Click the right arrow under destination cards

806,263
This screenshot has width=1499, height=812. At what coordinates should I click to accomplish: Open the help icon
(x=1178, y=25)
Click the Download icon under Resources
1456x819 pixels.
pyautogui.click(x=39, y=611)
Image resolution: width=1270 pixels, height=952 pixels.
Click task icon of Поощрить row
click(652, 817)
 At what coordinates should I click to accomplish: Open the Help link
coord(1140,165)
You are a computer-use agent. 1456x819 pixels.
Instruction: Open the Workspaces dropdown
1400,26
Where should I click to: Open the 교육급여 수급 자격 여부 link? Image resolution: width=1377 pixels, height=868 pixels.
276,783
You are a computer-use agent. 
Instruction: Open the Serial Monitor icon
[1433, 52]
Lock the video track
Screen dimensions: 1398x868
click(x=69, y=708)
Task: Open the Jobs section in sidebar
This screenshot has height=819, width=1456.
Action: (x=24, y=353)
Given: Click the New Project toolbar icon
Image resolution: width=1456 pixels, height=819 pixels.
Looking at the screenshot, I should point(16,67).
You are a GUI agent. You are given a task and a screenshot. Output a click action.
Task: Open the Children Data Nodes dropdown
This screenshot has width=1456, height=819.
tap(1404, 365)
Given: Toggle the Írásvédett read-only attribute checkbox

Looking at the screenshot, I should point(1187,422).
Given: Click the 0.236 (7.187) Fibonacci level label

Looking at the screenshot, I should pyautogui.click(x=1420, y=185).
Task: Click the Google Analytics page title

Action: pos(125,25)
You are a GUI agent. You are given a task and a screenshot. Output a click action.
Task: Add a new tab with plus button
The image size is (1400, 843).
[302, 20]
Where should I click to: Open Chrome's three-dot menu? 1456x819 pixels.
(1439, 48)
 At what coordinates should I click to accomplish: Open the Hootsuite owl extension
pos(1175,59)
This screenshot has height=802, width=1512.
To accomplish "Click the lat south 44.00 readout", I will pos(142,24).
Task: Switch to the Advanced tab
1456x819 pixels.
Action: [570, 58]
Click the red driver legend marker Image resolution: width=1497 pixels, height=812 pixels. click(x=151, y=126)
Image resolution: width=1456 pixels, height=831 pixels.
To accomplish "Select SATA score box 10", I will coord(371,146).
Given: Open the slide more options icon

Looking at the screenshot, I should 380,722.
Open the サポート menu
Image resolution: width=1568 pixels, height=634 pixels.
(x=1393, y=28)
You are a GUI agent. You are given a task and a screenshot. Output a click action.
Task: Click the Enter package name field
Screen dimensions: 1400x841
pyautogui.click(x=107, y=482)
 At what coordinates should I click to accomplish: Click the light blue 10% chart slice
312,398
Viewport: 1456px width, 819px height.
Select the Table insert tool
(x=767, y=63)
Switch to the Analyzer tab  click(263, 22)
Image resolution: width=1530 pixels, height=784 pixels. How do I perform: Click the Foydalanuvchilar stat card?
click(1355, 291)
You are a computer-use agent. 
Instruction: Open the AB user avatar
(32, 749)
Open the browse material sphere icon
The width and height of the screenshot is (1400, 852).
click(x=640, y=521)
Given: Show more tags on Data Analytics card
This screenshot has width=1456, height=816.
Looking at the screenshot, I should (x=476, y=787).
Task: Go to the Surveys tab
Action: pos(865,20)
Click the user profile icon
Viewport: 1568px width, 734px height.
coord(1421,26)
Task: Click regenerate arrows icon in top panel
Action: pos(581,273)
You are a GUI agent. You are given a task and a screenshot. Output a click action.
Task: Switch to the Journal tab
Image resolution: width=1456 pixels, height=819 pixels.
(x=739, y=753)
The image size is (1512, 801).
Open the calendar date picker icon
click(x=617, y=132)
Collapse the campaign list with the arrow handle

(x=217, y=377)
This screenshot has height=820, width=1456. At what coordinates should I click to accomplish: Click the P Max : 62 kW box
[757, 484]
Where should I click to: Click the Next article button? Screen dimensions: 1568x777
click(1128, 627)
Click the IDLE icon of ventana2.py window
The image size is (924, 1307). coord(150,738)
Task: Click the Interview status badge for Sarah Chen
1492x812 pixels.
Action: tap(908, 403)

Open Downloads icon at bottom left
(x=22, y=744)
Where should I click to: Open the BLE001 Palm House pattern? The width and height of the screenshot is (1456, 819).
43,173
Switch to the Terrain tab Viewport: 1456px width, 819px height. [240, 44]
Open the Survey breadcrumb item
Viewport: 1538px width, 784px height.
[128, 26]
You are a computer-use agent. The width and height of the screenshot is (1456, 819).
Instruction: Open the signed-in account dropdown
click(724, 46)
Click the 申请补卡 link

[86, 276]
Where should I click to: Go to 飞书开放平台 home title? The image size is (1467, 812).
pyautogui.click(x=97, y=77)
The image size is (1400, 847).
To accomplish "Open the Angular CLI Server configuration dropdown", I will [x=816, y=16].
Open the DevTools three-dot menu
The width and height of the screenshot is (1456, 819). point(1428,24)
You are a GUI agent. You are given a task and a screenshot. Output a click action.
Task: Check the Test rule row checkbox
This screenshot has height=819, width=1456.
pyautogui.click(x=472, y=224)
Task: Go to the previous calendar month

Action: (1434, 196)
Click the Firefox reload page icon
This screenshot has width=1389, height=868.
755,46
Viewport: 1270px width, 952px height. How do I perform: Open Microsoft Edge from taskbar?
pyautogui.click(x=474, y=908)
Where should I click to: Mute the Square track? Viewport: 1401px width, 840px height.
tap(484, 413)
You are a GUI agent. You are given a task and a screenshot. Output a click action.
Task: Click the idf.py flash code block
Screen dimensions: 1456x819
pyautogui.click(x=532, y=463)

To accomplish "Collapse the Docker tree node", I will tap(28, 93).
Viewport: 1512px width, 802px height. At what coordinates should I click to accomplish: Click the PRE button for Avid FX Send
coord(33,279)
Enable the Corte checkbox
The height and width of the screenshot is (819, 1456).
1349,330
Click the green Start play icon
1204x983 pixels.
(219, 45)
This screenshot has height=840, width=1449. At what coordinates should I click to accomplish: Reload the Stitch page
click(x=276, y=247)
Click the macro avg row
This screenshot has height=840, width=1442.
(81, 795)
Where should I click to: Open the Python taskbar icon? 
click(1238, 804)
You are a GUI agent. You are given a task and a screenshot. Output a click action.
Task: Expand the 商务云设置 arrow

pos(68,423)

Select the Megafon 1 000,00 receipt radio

--

--- Activity ---
Scan the material above for the string "Data" and return the lines that hold it.

--- Task output ---
Task: Open the Children Data Nodes dropdown
Given: Show more tags on Data Analytics card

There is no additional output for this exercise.